(Yuri Gripas/Reuters)
Think Progress's Igor Volsky
picks up on a Politico report stating that before talks between President Obama and House Speaker John Boehner broke down last Friday, the two had agreed to raising the eligibility age for Medicare.
In what may be one of the most under-reported stories of the debt ceiling talks, Politico’s Jen Haberkorn notes that before negotiations broke down on Friday evening, President Obama and Speaker of the House John Boehner tentatively agreed to gradually raise the Medicare eligibility age as part of a "grand bargain" to increase the nation’s borrowing limit:
Details of the plan were not yet finalized before the Obama-Boehner talks collapsed on Friday. But in general, the agreement called for very gradually increasing the eligibility age from 65 to 67 over about two decades, according to administration and Republican congressional sources.

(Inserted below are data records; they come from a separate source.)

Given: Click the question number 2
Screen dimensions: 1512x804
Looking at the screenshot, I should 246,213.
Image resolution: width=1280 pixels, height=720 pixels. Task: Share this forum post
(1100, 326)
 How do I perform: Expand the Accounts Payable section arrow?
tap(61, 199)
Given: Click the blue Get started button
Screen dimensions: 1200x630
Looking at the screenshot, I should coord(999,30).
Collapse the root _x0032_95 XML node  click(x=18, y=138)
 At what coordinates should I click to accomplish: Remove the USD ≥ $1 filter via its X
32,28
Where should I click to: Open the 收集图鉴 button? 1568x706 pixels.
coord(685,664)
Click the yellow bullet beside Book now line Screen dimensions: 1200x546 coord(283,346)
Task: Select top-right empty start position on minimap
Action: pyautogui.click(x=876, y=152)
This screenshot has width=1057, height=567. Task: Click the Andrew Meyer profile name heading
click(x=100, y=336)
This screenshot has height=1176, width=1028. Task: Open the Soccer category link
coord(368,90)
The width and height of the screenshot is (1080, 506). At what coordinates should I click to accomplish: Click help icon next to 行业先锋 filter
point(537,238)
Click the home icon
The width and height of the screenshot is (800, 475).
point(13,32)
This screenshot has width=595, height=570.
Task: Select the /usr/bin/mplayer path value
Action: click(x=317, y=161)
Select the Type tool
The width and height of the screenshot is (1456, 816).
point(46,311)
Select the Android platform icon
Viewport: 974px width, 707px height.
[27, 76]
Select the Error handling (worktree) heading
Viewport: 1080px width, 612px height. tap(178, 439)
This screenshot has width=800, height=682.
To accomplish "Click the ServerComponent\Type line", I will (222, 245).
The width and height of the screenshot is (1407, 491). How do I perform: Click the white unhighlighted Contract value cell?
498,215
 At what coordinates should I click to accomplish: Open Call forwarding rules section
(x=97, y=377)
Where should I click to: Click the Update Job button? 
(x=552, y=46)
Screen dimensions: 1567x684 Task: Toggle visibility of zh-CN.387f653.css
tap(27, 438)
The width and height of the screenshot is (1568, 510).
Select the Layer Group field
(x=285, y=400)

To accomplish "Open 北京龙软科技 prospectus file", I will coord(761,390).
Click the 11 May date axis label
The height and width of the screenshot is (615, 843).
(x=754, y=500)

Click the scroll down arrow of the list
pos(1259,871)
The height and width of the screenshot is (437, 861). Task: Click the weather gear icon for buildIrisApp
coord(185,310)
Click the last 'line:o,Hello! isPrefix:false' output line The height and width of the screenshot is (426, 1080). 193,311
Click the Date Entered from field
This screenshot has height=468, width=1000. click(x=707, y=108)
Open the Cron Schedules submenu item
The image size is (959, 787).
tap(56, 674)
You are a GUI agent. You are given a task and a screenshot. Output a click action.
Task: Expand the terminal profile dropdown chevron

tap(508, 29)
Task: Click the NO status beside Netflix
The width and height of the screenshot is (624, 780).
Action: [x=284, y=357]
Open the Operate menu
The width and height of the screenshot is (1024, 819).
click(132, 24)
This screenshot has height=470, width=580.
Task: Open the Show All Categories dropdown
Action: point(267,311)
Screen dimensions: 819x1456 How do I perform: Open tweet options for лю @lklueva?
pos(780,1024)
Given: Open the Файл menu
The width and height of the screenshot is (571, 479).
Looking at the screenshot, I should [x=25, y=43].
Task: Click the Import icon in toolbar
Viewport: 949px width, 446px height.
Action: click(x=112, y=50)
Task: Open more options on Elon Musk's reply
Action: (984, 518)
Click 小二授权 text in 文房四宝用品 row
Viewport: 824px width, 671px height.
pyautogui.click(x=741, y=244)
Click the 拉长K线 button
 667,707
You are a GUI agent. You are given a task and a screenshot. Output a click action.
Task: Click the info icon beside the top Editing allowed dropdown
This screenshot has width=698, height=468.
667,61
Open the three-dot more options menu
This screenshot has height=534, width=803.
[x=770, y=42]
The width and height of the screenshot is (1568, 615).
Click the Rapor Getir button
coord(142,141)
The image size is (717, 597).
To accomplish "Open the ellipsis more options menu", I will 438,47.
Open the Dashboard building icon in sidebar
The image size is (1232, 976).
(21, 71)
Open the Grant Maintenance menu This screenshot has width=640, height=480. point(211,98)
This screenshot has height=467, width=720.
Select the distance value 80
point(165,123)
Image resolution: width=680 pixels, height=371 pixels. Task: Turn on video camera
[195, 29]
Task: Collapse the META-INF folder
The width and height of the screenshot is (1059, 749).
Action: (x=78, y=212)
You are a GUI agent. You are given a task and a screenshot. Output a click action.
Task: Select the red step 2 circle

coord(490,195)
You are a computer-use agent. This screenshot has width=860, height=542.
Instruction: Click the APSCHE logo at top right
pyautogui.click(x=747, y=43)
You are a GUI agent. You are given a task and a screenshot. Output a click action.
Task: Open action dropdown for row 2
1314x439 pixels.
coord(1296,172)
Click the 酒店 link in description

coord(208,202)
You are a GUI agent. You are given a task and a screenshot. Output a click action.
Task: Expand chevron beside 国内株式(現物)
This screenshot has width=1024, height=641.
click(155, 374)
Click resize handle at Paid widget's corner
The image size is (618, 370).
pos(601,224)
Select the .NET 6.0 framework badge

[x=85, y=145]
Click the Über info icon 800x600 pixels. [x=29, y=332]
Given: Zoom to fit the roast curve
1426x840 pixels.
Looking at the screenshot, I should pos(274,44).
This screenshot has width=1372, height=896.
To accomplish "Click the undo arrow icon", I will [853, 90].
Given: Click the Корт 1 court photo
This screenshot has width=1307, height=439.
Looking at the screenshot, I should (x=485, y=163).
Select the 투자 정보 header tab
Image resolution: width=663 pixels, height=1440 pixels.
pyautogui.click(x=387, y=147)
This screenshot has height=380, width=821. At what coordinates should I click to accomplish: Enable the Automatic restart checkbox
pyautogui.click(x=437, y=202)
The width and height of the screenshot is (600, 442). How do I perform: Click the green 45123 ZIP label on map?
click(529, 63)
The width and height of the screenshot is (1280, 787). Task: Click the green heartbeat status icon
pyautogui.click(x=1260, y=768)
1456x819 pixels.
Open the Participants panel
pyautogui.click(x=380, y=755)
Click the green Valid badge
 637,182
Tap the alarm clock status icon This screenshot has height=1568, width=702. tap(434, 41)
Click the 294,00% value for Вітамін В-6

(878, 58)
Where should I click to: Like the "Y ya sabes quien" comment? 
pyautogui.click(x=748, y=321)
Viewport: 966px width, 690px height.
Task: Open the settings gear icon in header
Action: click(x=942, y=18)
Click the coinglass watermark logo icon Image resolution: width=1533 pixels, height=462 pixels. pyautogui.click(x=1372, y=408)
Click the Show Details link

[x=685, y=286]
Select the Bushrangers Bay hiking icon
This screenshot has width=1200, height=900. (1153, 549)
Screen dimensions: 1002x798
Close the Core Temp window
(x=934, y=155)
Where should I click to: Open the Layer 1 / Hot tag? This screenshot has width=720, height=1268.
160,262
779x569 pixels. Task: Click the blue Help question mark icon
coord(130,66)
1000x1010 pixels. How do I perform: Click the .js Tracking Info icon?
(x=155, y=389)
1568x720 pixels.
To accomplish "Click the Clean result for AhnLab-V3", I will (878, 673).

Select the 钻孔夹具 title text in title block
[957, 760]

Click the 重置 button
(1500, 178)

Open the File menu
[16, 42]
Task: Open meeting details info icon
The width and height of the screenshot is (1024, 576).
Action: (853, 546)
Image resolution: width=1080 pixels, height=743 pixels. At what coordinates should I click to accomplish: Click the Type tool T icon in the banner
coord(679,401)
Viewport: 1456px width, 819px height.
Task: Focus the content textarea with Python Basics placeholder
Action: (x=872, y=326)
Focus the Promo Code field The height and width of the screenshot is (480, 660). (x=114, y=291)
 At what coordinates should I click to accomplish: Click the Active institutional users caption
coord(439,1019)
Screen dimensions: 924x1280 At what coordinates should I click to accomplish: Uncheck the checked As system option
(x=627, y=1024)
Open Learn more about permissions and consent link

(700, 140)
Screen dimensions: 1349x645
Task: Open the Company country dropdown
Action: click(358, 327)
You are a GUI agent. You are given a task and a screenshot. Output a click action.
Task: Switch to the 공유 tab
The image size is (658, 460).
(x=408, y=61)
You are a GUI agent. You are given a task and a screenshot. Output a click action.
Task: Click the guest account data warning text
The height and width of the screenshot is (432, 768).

One pathway would call for increasing the age by one month per year beginning in 2017 until it reached 66 in 2029. In 2030, it would increase two months per year until it hit 67.
The administration’s willingness to entertain the idea may have given "a controversial idea more legitimacy and high-profile support than it's ever gotten before," Haberkorn observes, and it is likely to rile progressives who question the wisdom of the compromise.
Indeed, particularly considering the huge cost shift this would mean for seniors (Kaiser Family Foundation estimates [pdf] that it would cost "$3.7 billion in out-of-pocket costs for those ages 65 and 66 who would otherwise have been covered by Medicare" in 2014) for the pretty small return for the government. Volsky points to a CBO finding on the proposal that raising the eligibility age "would have little effect on the trajectory of Medicare’s long-term spending … because younger beneficiaries are healthier and thus less costly than the program's average beneficiary."
All of this, and more, is why some analysts call the plan "dopey," and another "the single worst idea for Medicare reform—which is saying a lot in light of the disastrous Paul Ryan plan for turning Medicare into an inadequate voucher for private insurance."
It's just a bad idea, so I guess we can thank Boehner and his band of crazies in the House for that bullet dodged, at least for the time being.